Como exemplo, os investigadores apontaram Al Hudaydah, no Iémen, uma cidade portuária com mais de 700 mil habitantes no Mar Vermelho. Os resultados do estudo indicaram que se o planeta aquecer 4°C, esta cidade pode esperar mais de 300 dias em que as temperaturas excedam os limites da tolerância humana todos os anos, tornando-a quase inabitável.

O pior stress térmico ocorrerá em regiões que não são ricas e que deverão registar um rápido crescimento populacional nas próximas décadas. Bilhões de pessoas pobres sofrerão e muitas poderão morrer.

(Este artigo inclui material fornecido pela Universidade da Pensilvânia.)


Extraído de
“Risco muito aumentado para os seres humanos como consequência da menor tolerância ao estresse por calor úmido determinada empiricamente.”
Anais da Academia Nacional de Ciências, 9 de outubro de 2023


Significado: O aumento do calor e da humidade ameaça potencialmente as pessoas e as sociedades. Aqui, incorporamos nossos limites de temperatura de bulbo úmido, medidos em laboratório e com base fisiológica, em uma variedade de temperaturas do ar e umidades relativas, para projetar o risco futuro de estresse térmico a partir de resultados de modelos climáticos corrigidos por polarização. Estes limiares de vulnerabilidade aumentam substancialmente o risco calculado de stress térmico húmido generalizado, potencialmente perigoso e incompensável. Algumas das regiões mais populosas, normalmente países de rendimento médio-baixo nos trópicos e subtrópicos húmidos, violam este limiar muito antes dos 3 °C de aquecimento. Um maior aquecimento global aumenta a extensão do limiar para regiões mais secas, por exemplo, na América do Norte e no Médio Oriente. Esses padrões diferenciados implicam estratégias de adaptação ao calor muito diferentes. Limitar o aquecimento a menos de 2 °C quase elimina este risco.

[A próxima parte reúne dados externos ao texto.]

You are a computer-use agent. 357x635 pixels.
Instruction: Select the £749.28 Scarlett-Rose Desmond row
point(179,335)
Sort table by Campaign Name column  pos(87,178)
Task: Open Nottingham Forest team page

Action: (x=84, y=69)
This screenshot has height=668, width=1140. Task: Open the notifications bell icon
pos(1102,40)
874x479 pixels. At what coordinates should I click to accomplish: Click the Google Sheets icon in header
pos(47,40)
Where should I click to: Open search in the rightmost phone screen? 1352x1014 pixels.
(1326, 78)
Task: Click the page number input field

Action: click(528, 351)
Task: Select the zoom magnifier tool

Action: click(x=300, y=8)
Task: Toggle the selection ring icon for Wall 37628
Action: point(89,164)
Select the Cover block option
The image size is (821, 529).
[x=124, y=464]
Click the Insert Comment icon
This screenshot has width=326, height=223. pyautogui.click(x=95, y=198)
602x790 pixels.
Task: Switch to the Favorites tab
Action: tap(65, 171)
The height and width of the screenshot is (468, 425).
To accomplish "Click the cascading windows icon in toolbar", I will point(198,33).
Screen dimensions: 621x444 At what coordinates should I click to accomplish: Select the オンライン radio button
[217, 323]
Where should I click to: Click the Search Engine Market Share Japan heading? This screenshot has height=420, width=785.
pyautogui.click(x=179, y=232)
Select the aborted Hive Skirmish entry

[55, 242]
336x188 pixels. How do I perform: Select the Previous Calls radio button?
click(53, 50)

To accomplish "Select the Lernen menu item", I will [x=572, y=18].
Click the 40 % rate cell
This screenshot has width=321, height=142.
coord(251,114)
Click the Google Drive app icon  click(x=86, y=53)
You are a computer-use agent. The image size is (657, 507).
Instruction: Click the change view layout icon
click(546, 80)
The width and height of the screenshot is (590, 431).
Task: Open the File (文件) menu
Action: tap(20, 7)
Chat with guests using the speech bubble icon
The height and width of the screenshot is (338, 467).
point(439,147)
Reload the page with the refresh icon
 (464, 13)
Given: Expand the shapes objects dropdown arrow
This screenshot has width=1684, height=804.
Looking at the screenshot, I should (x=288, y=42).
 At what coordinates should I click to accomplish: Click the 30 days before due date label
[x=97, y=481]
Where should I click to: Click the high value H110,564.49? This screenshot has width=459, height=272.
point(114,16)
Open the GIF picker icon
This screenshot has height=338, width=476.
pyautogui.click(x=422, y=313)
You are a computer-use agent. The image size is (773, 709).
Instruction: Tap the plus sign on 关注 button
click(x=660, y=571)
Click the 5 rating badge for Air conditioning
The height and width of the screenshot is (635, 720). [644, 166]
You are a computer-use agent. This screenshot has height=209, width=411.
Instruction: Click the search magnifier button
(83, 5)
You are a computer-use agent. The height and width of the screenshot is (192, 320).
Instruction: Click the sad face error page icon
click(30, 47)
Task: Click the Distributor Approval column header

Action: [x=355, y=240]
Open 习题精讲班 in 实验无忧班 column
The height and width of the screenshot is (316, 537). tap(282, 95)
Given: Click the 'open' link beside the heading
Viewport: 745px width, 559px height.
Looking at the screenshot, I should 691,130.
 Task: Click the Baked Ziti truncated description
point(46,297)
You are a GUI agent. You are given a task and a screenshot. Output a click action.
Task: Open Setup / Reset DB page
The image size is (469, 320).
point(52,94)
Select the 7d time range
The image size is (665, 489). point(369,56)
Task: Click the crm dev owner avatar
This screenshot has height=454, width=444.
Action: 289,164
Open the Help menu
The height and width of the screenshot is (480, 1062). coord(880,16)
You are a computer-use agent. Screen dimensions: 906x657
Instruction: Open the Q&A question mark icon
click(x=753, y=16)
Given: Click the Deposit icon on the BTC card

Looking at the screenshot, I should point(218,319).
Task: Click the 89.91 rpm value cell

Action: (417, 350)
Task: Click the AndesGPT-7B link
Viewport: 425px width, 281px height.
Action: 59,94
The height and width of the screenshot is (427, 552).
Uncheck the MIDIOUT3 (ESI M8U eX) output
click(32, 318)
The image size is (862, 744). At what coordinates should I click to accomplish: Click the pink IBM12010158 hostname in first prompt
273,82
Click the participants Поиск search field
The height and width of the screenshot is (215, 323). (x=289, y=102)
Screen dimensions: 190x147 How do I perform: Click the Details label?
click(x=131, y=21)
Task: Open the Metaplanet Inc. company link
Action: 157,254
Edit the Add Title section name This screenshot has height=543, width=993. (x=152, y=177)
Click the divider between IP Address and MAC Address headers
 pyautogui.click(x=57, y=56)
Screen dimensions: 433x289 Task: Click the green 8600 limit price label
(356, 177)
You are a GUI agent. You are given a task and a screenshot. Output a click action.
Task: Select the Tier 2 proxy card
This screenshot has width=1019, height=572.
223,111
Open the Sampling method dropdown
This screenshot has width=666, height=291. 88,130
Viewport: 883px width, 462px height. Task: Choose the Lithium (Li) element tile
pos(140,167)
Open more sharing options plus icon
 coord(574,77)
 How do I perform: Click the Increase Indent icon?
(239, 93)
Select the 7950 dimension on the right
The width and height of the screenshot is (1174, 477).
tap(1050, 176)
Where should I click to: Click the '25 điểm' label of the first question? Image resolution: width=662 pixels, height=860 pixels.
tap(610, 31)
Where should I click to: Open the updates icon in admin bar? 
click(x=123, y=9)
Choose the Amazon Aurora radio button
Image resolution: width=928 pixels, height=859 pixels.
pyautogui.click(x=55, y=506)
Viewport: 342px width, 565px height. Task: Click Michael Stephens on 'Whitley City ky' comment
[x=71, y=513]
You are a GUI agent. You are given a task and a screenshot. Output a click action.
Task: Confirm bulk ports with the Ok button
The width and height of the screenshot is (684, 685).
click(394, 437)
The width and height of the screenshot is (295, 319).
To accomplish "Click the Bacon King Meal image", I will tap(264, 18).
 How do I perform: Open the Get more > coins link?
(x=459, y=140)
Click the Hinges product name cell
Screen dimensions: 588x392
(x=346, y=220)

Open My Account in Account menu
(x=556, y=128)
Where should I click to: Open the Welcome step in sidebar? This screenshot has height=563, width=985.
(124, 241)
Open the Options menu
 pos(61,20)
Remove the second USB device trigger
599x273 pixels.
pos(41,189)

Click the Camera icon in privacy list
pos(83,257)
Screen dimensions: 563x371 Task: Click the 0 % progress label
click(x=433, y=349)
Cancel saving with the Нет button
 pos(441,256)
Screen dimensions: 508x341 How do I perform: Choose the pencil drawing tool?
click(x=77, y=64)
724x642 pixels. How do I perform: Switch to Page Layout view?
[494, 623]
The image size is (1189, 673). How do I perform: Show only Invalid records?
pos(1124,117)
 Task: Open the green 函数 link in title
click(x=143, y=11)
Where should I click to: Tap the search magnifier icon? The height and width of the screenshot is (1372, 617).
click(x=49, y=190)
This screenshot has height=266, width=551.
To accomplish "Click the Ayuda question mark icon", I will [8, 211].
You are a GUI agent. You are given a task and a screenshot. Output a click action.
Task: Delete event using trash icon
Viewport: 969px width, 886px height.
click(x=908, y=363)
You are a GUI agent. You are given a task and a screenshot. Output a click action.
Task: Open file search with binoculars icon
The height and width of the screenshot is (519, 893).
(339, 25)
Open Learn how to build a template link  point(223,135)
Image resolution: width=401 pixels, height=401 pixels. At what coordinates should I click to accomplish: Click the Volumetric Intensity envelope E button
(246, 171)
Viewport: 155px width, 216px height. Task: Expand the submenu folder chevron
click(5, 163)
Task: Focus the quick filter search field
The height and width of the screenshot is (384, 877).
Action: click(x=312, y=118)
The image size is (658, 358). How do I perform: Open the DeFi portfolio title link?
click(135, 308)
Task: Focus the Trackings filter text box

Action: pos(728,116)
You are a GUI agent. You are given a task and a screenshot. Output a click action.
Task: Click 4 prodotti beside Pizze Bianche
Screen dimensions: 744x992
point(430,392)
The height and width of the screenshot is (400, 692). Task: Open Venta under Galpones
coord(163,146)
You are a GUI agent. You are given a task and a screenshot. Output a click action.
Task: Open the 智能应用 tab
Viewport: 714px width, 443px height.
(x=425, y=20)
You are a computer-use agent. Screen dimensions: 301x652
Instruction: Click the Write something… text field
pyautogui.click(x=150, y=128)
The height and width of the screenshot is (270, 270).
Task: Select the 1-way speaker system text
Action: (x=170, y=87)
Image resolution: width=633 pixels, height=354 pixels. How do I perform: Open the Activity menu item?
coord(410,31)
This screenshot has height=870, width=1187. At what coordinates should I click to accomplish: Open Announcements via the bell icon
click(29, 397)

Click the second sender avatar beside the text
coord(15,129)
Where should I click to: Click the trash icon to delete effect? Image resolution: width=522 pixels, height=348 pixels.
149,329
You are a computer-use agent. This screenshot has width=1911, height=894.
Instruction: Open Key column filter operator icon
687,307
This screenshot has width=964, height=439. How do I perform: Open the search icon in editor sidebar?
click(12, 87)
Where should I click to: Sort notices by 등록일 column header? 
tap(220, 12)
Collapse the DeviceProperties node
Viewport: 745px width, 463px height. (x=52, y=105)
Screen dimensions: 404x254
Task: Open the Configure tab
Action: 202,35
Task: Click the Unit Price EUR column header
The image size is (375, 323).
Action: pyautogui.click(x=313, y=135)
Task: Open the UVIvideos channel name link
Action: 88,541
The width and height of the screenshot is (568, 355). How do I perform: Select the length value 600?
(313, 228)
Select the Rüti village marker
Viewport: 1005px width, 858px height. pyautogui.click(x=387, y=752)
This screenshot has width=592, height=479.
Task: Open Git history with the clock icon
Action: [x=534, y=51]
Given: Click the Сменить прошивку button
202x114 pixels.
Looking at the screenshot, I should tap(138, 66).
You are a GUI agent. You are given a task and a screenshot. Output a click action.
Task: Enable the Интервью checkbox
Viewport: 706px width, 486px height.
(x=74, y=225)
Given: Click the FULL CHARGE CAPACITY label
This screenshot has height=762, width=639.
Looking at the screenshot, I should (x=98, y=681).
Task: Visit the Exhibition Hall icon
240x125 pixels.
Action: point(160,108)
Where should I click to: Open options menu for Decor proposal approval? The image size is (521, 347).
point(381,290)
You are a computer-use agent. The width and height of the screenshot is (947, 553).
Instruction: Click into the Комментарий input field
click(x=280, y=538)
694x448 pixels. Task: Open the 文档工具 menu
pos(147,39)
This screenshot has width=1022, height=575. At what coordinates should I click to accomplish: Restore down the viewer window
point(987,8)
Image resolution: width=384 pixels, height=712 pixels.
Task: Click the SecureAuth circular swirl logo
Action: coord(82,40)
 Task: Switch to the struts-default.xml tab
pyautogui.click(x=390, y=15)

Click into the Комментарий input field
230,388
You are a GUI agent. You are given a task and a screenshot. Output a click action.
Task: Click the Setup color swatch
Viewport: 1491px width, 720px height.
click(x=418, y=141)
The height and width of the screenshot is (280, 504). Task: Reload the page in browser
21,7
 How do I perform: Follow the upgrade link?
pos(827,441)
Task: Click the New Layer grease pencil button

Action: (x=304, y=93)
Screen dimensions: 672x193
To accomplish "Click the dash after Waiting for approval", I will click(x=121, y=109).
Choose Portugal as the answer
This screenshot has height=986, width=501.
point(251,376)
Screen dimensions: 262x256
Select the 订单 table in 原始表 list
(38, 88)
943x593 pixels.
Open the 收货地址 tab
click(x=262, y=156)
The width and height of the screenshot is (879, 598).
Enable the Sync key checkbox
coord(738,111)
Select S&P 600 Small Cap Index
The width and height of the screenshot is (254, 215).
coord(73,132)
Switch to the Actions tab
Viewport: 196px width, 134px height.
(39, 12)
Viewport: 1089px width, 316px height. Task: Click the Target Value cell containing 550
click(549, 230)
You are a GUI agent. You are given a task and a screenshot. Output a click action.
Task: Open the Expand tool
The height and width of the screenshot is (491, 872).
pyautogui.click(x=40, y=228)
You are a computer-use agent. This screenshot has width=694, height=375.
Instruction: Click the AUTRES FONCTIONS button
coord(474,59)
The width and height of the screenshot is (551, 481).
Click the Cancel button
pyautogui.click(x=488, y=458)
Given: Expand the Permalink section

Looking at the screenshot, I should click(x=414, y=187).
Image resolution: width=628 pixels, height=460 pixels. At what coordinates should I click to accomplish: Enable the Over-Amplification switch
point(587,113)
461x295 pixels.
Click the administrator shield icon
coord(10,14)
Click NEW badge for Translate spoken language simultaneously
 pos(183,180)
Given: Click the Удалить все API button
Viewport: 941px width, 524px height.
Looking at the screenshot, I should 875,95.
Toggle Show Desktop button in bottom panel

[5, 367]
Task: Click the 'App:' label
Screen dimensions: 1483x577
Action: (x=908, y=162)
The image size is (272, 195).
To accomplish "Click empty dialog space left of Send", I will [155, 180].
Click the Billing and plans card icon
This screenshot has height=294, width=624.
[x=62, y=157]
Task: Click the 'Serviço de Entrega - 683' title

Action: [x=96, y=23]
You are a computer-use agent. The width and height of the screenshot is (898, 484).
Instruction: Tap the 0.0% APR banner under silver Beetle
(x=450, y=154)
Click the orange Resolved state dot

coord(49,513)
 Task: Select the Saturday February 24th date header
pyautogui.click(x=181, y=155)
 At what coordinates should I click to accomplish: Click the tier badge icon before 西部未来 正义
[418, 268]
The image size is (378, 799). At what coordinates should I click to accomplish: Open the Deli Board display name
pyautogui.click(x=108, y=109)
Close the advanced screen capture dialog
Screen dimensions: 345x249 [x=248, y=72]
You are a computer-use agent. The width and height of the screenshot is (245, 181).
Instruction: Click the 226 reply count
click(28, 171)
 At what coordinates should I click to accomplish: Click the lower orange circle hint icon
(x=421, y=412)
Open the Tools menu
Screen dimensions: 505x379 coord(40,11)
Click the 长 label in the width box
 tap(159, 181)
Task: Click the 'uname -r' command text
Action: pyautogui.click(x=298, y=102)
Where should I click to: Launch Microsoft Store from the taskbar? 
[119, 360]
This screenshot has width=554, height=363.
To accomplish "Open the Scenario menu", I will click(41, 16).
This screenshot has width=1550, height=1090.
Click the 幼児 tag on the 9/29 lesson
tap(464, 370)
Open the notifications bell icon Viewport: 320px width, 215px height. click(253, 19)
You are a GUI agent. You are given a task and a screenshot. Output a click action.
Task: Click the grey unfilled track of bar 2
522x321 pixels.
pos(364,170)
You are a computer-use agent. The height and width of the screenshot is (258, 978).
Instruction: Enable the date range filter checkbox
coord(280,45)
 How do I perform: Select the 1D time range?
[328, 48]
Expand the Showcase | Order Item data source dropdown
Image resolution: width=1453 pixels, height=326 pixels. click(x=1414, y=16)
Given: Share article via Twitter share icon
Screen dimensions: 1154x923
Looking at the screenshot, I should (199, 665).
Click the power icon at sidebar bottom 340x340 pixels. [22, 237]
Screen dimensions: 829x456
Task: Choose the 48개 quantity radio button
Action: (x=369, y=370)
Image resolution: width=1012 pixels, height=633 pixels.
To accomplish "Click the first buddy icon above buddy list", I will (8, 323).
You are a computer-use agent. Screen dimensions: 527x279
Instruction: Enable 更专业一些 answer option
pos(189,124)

Abstrato: À medida que as ondas de calor se tornam mais frequentes, intensas e duradouras devido às alterações climáticas, a questão de ultrapassar os limites térmicos torna-se premente. A temperatura de bulbo úmido (Tc) de 35 °C foi proposto como um limite superior teórico para a capacidade humana de termorregular biologicamente. Mas, pesquisas recentes – empíricas – usando seres humanos encontraram um T máximo significativamente mais baixoc na qual a termorregulação é possível mesmo com atividade metabólica mínima. A projeção da exposição futura a este limite ambiental crítico empírico não foi feita. Aqui, utilizando este limiar mais preciso e os resultados mais recentes do modelo climático acoplado, quantificamos a exposição ao calor perigoso e potencialmente letal para climas futuros em vários níveis de aquecimento global. Descobrimos que a humanidade é mais vulnerável ao stress térmico húmido do que o proposto anteriormente devido a estes limites térmicos mais baixos. Ainda assim, limitar o aquecimento a menos de 2 °C quase elimina a exposição e o risco de ondas de calor húmidas generalizadas e incompensáveis, uma vez que ocorre um aumento acentuado da exposição a 3 °C de aquecimento. Partes do Médio Oriente e do Vale do Rio Indo registam breves excedências, com um aquecimento de apenas 1,5 °C. O stress térmico perigoso, mais generalizado, mas breve, ocorre num clima de +2 °C, incluindo no leste da China e na África Subsariana, enquanto o Centro-Oeste dos EUA emerge como um ponto crítico de stress térmico húmido num clima de +3 °C. No futuro, os extremos de calor húmido estarão fora dos limites da experiência humana passada e para além das actuais estratégias de mitigação do calor para milhares de milhões de pessoas. Embora seja possível alguma adaptação fisiológica dos limiares aqui descritos, será necessária adaptação comportamental, cultural e técnica adicional para manter estilos de vida saudáveis.